まずこのような日本の現状を作ってしまった原因を考えていく。日本では、政府・企業・市民の中でも特に、政府と市民の繋がりが薄いように思える。ここを根本的に見直していかないと、三つのつながりを形成することは不可能だ。逆に言えば、ここが治れば政府・企業・市民の間に少しずつ理想の関係ができていくのではないか。ではこの政府、市民間の繋がりが薄いことの理由を考える。私が理由として考えたのは、市民の政府や政治に対する興味関心の薄さである。選挙の投票率も問題になっているように、日本国民は基本的に政治に対する関心があまりない。もちろん全員が全員そうとは言わないが全体を平均的に見ると、海外諸国と比べても日本ほど国民が政治に興味のない国はかなり少ない。この問題は都市を運営していく上で政府と市民の繋がりの薄さ(今回論文)や、法と社会の乖離(第4回論文)など、様々な問題を引き起こしている。政治に対して興味関心がここまで薄いのは言うまでもなく、政治に興味を抱くほどの知識が私たちにないからだ。政治に関する教育は義務教育の9年間で社会の授業などに取り入れられているが、日本が他の国と違うのはそこまで実際の政治に踏み込んだような教育をしないことだ。表面的なことばかりで、今の政治体制がどうなっているか、どのような歴史を経て今の状況が作られているのかなどを学べない。するとどうなるか。義務教育を終えた政治に関しての知識のない若者たちが世に放たれ、政治に関心のないまま生きていくのだ。すると今のような政府と市民の繋がりが極めて薄い、非効率的な社会が形成される。全てが悪循環だ。根本から見直していかなければ日本が海外のシステムを真似ることは意味を成さない、そう私は思うのである。
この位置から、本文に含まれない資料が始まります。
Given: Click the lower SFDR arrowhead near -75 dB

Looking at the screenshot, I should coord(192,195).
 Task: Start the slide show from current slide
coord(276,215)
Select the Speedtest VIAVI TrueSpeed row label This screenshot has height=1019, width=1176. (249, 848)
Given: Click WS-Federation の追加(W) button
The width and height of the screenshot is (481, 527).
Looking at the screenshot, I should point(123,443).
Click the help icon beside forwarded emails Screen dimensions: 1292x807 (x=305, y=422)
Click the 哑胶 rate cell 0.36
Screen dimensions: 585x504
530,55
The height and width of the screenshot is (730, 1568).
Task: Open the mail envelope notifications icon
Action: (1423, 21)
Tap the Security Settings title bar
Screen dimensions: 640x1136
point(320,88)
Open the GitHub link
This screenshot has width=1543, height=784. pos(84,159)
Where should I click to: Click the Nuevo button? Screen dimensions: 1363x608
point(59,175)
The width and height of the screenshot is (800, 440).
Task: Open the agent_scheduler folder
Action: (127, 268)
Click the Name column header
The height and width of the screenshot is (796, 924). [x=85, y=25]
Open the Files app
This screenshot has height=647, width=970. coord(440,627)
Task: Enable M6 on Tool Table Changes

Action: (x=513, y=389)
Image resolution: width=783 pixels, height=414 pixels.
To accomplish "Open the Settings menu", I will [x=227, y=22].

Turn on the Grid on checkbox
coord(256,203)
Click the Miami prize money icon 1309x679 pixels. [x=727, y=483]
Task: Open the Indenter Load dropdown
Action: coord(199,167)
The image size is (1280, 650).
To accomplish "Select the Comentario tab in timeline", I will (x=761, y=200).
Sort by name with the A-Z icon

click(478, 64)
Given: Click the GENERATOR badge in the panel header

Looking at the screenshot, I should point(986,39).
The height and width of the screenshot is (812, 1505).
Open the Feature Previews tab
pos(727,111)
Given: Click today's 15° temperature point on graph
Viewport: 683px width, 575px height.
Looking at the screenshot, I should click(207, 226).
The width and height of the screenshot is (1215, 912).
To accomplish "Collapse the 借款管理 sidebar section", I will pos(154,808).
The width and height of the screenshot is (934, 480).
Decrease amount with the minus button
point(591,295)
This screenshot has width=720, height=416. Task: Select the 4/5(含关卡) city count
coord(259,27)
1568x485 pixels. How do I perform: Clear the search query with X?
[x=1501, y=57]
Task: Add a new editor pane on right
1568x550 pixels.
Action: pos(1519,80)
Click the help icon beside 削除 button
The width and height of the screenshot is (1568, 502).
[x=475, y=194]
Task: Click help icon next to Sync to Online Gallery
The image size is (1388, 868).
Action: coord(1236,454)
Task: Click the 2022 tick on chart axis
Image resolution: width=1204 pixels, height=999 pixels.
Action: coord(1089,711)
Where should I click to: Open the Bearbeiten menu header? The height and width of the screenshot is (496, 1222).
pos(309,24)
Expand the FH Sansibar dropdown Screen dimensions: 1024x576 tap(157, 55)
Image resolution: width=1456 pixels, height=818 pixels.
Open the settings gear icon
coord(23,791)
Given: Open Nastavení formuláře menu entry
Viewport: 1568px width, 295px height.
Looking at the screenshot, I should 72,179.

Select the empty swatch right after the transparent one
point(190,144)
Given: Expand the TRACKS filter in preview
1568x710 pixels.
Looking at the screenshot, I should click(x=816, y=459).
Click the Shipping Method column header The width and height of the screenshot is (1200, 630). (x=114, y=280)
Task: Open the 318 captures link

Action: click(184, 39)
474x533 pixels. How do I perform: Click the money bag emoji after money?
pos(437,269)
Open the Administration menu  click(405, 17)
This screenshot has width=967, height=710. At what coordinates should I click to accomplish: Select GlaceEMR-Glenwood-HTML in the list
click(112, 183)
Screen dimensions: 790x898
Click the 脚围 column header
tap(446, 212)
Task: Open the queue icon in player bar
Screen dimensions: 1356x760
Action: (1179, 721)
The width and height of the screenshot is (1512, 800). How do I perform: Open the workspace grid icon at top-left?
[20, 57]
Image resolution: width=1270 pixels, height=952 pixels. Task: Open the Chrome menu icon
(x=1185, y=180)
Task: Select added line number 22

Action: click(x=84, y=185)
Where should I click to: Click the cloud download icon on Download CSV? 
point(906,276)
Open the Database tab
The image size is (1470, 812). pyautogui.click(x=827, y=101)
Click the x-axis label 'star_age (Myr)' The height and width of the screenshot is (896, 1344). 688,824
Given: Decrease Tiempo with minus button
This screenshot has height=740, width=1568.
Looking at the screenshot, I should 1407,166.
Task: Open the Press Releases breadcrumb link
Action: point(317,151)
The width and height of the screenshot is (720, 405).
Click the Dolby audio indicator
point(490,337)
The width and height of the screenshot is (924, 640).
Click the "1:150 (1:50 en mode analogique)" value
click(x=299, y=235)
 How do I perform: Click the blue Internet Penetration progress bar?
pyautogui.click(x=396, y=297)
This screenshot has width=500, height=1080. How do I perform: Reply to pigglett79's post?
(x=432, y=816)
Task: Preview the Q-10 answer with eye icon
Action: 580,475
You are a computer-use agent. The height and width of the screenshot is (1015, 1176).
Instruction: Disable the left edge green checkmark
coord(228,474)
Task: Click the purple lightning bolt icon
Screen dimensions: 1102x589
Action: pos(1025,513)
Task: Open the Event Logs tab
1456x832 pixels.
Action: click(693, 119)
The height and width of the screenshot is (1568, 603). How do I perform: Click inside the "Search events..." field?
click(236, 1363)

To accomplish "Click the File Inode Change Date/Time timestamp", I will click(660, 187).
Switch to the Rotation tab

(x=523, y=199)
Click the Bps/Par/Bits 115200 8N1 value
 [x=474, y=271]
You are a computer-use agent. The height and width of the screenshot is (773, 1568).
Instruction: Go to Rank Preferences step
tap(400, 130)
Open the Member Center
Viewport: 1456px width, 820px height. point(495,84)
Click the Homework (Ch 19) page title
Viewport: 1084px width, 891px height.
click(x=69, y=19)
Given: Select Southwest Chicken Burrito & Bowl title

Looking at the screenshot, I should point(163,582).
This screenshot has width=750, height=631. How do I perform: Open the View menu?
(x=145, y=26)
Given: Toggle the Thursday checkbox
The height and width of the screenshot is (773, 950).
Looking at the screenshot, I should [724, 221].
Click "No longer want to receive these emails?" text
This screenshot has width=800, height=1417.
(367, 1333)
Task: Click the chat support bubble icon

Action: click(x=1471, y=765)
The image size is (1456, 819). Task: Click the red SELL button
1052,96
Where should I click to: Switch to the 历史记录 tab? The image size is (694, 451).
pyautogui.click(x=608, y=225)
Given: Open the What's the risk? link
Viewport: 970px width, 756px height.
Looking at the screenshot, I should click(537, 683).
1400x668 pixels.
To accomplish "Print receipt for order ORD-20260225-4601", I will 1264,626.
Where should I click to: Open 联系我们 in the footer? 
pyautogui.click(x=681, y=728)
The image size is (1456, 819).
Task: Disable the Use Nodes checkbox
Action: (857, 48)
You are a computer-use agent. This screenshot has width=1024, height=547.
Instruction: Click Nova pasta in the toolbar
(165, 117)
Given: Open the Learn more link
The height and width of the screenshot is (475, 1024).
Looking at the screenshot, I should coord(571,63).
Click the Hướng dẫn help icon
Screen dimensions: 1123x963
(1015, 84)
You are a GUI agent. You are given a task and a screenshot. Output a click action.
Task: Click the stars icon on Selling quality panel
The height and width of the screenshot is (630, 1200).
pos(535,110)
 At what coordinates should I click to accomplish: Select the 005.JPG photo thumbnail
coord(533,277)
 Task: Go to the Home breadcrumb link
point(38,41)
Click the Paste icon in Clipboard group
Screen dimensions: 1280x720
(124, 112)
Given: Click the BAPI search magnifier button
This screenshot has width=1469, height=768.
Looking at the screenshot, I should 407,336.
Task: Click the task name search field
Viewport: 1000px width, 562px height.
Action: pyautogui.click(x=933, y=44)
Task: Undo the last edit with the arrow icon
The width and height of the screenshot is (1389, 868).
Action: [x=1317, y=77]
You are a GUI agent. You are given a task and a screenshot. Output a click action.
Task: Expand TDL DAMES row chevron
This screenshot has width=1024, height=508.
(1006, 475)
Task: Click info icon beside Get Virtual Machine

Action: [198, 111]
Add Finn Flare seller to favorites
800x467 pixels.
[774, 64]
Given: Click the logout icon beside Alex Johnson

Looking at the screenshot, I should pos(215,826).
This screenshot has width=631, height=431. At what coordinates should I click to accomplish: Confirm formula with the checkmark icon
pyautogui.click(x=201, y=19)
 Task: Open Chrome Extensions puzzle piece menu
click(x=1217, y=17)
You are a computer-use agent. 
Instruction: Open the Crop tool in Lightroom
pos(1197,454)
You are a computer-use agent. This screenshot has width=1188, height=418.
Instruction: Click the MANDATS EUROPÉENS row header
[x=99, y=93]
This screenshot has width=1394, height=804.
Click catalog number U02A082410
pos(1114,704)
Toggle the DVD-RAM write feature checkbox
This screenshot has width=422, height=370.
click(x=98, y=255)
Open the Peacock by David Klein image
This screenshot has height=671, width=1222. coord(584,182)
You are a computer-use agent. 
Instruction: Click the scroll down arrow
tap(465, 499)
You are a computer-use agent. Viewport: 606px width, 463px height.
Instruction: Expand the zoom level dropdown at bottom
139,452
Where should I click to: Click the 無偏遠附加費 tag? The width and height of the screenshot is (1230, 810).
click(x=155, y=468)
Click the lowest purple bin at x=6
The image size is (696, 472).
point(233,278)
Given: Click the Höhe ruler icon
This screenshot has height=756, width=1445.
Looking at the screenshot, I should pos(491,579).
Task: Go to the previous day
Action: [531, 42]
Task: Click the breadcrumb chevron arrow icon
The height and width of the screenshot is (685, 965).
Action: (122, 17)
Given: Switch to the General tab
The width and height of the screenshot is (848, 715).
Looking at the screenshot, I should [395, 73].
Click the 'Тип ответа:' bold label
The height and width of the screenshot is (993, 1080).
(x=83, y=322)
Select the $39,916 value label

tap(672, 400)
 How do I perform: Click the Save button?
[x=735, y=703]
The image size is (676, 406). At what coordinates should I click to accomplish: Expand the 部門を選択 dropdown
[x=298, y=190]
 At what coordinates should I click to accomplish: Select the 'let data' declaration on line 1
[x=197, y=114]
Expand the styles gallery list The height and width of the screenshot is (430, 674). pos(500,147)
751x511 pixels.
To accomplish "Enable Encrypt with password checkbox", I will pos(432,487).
そしてここからがバンクーバーのようなシステムを目指すために必要な事柄であるが、重要なのは国民の政治に興味を持つという姿勢とそれを手助けする日本の教育制度である。Greenest city 2020の取り組みは世界的にも大きな注目を集め、日本でもお手本にしていきたいところであるが、そっくりそのまま日本で同じことをしたってうまくいくわけがない。いくら政府が市民に呼びかけたって市民にそれが届かない、もしくは市民が取り組みに興味を示さなければそこで流れはストップしてしまう。だからまず同じことをするのではなく、原因を探り解決法を見つけて社会に反映した上で日本流の形に直して取り組むべきなのだ。この方法は今回のような都市計画のことだけでなく、多くの物事に共通するでろう。つまり言いたいのは、私たちはもっと考えて考えて考え抜いた上で物事を判断、選択すべきなのだ。そしてこれこそが私の考える解決法である。